___ PROVIDED RECORDS

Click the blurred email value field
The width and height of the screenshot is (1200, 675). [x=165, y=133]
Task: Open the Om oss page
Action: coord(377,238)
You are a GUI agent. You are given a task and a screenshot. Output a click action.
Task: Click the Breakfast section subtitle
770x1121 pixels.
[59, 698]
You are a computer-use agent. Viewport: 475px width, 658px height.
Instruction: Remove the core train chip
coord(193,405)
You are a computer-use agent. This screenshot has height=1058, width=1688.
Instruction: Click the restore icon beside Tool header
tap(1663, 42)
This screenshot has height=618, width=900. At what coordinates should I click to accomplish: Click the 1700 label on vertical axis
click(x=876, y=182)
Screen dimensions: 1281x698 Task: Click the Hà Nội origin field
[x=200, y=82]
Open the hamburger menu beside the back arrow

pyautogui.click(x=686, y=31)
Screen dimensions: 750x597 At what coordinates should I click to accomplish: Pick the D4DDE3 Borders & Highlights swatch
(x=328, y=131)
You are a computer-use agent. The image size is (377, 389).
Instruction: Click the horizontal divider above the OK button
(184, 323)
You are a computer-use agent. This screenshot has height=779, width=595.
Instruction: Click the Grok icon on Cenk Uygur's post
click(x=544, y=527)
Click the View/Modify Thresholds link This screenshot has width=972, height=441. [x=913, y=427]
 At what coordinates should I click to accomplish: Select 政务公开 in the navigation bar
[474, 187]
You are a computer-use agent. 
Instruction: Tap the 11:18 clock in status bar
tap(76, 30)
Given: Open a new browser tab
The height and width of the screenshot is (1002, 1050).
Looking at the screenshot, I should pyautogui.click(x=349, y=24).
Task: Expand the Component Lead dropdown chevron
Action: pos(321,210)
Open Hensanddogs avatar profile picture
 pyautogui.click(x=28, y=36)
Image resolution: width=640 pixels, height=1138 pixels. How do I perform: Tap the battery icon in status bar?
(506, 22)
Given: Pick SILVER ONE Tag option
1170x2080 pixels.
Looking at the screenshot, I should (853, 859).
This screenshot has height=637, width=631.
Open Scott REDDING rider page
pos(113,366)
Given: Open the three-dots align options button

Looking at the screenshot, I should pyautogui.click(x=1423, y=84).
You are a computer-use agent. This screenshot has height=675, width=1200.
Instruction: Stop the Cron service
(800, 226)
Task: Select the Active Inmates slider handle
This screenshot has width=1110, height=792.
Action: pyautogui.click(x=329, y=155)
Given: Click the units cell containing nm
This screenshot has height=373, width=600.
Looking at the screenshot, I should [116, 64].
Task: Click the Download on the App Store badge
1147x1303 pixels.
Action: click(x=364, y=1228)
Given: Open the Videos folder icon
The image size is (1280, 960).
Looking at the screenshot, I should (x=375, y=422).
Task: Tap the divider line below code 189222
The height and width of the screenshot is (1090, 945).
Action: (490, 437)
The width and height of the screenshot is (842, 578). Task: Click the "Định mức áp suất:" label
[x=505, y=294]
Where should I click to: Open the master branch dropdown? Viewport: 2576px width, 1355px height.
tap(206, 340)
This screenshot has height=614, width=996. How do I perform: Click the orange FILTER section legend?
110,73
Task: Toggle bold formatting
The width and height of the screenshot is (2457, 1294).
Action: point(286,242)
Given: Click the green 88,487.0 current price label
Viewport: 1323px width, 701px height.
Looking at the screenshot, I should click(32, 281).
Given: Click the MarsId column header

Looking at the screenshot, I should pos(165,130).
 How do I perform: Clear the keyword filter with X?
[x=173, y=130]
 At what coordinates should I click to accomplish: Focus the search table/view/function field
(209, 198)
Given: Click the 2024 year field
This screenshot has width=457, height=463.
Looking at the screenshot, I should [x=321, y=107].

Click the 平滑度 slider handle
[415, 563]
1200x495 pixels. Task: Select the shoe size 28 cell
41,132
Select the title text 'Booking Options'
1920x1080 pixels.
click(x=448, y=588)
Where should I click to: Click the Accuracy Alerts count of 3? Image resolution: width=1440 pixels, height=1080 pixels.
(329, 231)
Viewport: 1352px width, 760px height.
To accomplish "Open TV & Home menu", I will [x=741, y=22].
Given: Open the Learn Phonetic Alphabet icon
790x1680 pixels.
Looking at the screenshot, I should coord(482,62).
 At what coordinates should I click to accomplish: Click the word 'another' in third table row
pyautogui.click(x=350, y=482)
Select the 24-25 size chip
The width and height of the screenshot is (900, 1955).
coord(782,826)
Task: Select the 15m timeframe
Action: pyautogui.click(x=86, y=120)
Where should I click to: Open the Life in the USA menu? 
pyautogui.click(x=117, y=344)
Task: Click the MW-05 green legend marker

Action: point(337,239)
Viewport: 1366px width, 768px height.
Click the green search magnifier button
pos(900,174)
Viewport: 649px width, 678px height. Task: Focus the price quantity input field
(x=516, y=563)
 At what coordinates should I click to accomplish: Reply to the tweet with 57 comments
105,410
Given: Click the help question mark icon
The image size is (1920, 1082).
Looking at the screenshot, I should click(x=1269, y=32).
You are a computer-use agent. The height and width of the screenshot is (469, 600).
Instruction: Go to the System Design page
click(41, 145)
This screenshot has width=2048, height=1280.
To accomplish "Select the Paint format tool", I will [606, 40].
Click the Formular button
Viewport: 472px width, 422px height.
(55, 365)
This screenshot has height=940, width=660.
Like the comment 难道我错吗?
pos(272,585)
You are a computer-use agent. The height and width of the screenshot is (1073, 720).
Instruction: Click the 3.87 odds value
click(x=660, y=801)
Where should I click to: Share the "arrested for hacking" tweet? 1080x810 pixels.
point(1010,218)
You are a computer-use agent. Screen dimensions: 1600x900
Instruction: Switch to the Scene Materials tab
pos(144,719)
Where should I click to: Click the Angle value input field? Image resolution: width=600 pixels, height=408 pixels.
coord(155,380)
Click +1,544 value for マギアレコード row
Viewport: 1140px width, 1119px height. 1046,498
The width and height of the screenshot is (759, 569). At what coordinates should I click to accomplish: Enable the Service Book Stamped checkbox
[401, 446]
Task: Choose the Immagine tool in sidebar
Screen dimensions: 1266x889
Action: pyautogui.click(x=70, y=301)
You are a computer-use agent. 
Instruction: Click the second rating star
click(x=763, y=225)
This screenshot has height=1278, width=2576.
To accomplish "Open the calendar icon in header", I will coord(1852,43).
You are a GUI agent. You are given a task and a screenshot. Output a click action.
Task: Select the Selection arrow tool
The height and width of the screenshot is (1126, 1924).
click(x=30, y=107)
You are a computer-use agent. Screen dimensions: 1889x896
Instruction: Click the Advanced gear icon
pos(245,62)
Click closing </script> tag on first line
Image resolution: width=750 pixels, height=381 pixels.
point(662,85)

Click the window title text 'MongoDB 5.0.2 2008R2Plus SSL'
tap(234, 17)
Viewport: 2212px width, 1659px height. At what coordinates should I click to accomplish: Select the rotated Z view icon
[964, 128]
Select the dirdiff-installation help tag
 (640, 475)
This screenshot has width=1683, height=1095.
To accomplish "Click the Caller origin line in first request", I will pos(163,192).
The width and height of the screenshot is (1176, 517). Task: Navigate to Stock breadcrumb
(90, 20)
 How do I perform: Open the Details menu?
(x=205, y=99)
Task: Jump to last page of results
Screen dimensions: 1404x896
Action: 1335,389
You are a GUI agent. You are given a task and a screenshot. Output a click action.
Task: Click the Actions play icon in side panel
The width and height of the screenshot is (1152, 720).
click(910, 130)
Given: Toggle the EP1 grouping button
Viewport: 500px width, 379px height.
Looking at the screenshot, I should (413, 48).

______

_REQUIRED TASK_:
Reproduce the data above verbatim, line by line, leaving nothing out.

_SOLUTION TO THIS PROBLEM_:
Click the blurred email value field
The width and height of the screenshot is (1200, 675). [x=165, y=133]
Task: Open the Om oss page
Action: coord(377,238)
You are a GUI agent. You are given a task and a screenshot. Output a click action.
Task: Click the Breakfast section subtitle
770x1121 pixels.
[59, 698]
You are a computer-use agent. Viewport: 475px width, 658px height.
Instruction: Remove the core train chip
coord(193,405)
You are a computer-use agent. This screenshot has height=1058, width=1688.
Instruction: Click the restore icon beside Tool header
tap(1663, 42)
This screenshot has height=618, width=900. At what coordinates should I click to accomplish: Click the 1700 label on vertical axis
click(x=876, y=182)
Screen dimensions: 1281x698 Task: Click the Hà Nội origin field
[x=200, y=82]
Open the hamburger menu beside the back arrow

pyautogui.click(x=686, y=31)
Screen dimensions: 750x597 At what coordinates should I click to accomplish: Pick the D4DDE3 Borders & Highlights swatch
(x=328, y=131)
You are a computer-use agent. The image size is (377, 389).
Instruction: Click the horizontal divider above the OK button
(184, 323)
You are a computer-use agent. This screenshot has height=779, width=595.
Instruction: Click the Grok icon on Cenk Uygur's post
click(x=544, y=527)
Click the View/Modify Thresholds link This screenshot has width=972, height=441. [x=913, y=427]
 At what coordinates should I click to accomplish: Select 政务公开 in the navigation bar
[474, 187]
You are a computer-use agent. 
Instruction: Tap the 11:18 clock in status bar
tap(76, 30)
Given: Open a new browser tab
The height and width of the screenshot is (1002, 1050).
Looking at the screenshot, I should pyautogui.click(x=349, y=24).
Task: Expand the Component Lead dropdown chevron
Action: pos(321,210)
Open Hensanddogs avatar profile picture
 pyautogui.click(x=28, y=36)
Image resolution: width=640 pixels, height=1138 pixels. How do I perform: Tap the battery icon in status bar?
(506, 22)
Given: Pick SILVER ONE Tag option
1170x2080 pixels.
Looking at the screenshot, I should (853, 859).
This screenshot has height=637, width=631.
Open Scott REDDING rider page
pos(113,366)
Given: Open the three-dots align options button

Looking at the screenshot, I should pyautogui.click(x=1423, y=84).
You are a computer-use agent. This screenshot has height=675, width=1200.
Instruction: Stop the Cron service
(800, 226)
Task: Select the Active Inmates slider handle
This screenshot has width=1110, height=792.
Action: pyautogui.click(x=329, y=155)
Given: Click the units cell containing nm
This screenshot has height=373, width=600.
Looking at the screenshot, I should [116, 64].
Task: Click the Download on the App Store badge
1147x1303 pixels.
Action: click(x=364, y=1228)
Given: Open the Videos folder icon
The image size is (1280, 960).
Looking at the screenshot, I should (x=375, y=422).
Task: Tap the divider line below code 189222
The height and width of the screenshot is (1090, 945).
Action: (490, 437)
The width and height of the screenshot is (842, 578). Task: Click the "Định mức áp suất:" label
[x=505, y=294]
Where should I click to: Open the master branch dropdown? Viewport: 2576px width, 1355px height.
tap(206, 340)
This screenshot has height=614, width=996. How do I perform: Click the orange FILTER section legend?
110,73
Task: Toggle bold formatting
The width and height of the screenshot is (2457, 1294).
Action: point(286,242)
Given: Click the green 88,487.0 current price label
Viewport: 1323px width, 701px height.
Looking at the screenshot, I should click(32, 281).
Given: Click the MarsId column header

Looking at the screenshot, I should pos(165,130).
 How do I perform: Clear the keyword filter with X?
[x=173, y=130]
 At what coordinates should I click to accomplish: Focus the search table/view/function field
(209, 198)
Given: Click the 2024 year field
This screenshot has width=457, height=463.
Looking at the screenshot, I should [x=321, y=107].

Click the 平滑度 slider handle
[415, 563]
1200x495 pixels. Task: Select the shoe size 28 cell
41,132
Select the title text 'Booking Options'
1920x1080 pixels.
click(x=448, y=588)
Where should I click to: Click the Accuracy Alerts count of 3? Image resolution: width=1440 pixels, height=1080 pixels.
(329, 231)
Viewport: 1352px width, 760px height.
To accomplish "Open TV & Home menu", I will [x=741, y=22].
Given: Open the Learn Phonetic Alphabet icon
790x1680 pixels.
Looking at the screenshot, I should coord(482,62).
 At what coordinates should I click to accomplish: Click the word 'another' in third table row
pyautogui.click(x=350, y=482)
Select the 24-25 size chip
The width and height of the screenshot is (900, 1955).
coord(782,826)
Task: Select the 15m timeframe
Action: pyautogui.click(x=86, y=120)
Where should I click to: Open the Life in the USA menu? 
pyautogui.click(x=117, y=344)
Task: Click the MW-05 green legend marker

Action: point(337,239)
Viewport: 1366px width, 768px height.
Click the green search magnifier button
pos(900,174)
Viewport: 649px width, 678px height. Task: Focus the price quantity input field
(x=516, y=563)
 At what coordinates should I click to accomplish: Reply to the tweet with 57 comments
105,410
Given: Click the help question mark icon
The image size is (1920, 1082).
Looking at the screenshot, I should click(x=1269, y=32).
You are a computer-use agent. The height and width of the screenshot is (469, 600).
Instruction: Go to the System Design page
click(41, 145)
This screenshot has width=2048, height=1280.
To accomplish "Select the Paint format tool", I will [606, 40].
Click the Formular button
Viewport: 472px width, 422px height.
(55, 365)
This screenshot has height=940, width=660.
Like the comment 难道我错吗?
pos(272,585)
You are a computer-use agent. The height and width of the screenshot is (1073, 720).
Instruction: Click the 3.87 odds value
click(x=660, y=801)
Where should I click to: Share the "arrested for hacking" tweet? 1080x810 pixels.
point(1010,218)
You are a computer-use agent. Screen dimensions: 1600x900
Instruction: Switch to the Scene Materials tab
pos(144,719)
Where should I click to: Click the Angle value input field? Image resolution: width=600 pixels, height=408 pixels.
coord(155,380)
Click +1,544 value for マギアレコード row
Viewport: 1140px width, 1119px height. 1046,498
The width and height of the screenshot is (759, 569). At what coordinates should I click to accomplish: Enable the Service Book Stamped checkbox
[401, 446]
Task: Choose the Immagine tool in sidebar
Screen dimensions: 1266x889
Action: pyautogui.click(x=70, y=301)
You are a computer-use agent. 
Instruction: Click the second rating star
click(x=763, y=225)
This screenshot has height=1278, width=2576.
To accomplish "Open the calendar icon in header", I will coord(1852,43).
You are a GUI agent. You are given a task and a screenshot. Output a click action.
Task: Select the Selection arrow tool
The height and width of the screenshot is (1126, 1924).
click(x=30, y=107)
You are a computer-use agent. Screen dimensions: 1889x896
Instruction: Click the Advanced gear icon
pos(245,62)
Click closing </script> tag on first line
Image resolution: width=750 pixels, height=381 pixels.
point(662,85)

Click the window title text 'MongoDB 5.0.2 2008R2Plus SSL'
tap(234, 17)
Viewport: 2212px width, 1659px height. At what coordinates should I click to accomplish: Select the rotated Z view icon
[964, 128]
Select the dirdiff-installation help tag
 (640, 475)
This screenshot has width=1683, height=1095.
To accomplish "Click the Caller origin line in first request", I will pos(163,192).
The width and height of the screenshot is (1176, 517). Task: Navigate to Stock breadcrumb
(90, 20)
 How do I perform: Open the Details menu?
(x=205, y=99)
Task: Jump to last page of results
Screen dimensions: 1404x896
Action: 1335,389
You are a GUI agent. You are given a task and a screenshot. Output a click action.
Task: Click the Actions play icon in side panel
The width and height of the screenshot is (1152, 720).
click(910, 130)
Given: Toggle the EP1 grouping button
Viewport: 500px width, 379px height.
Looking at the screenshot, I should (413, 48).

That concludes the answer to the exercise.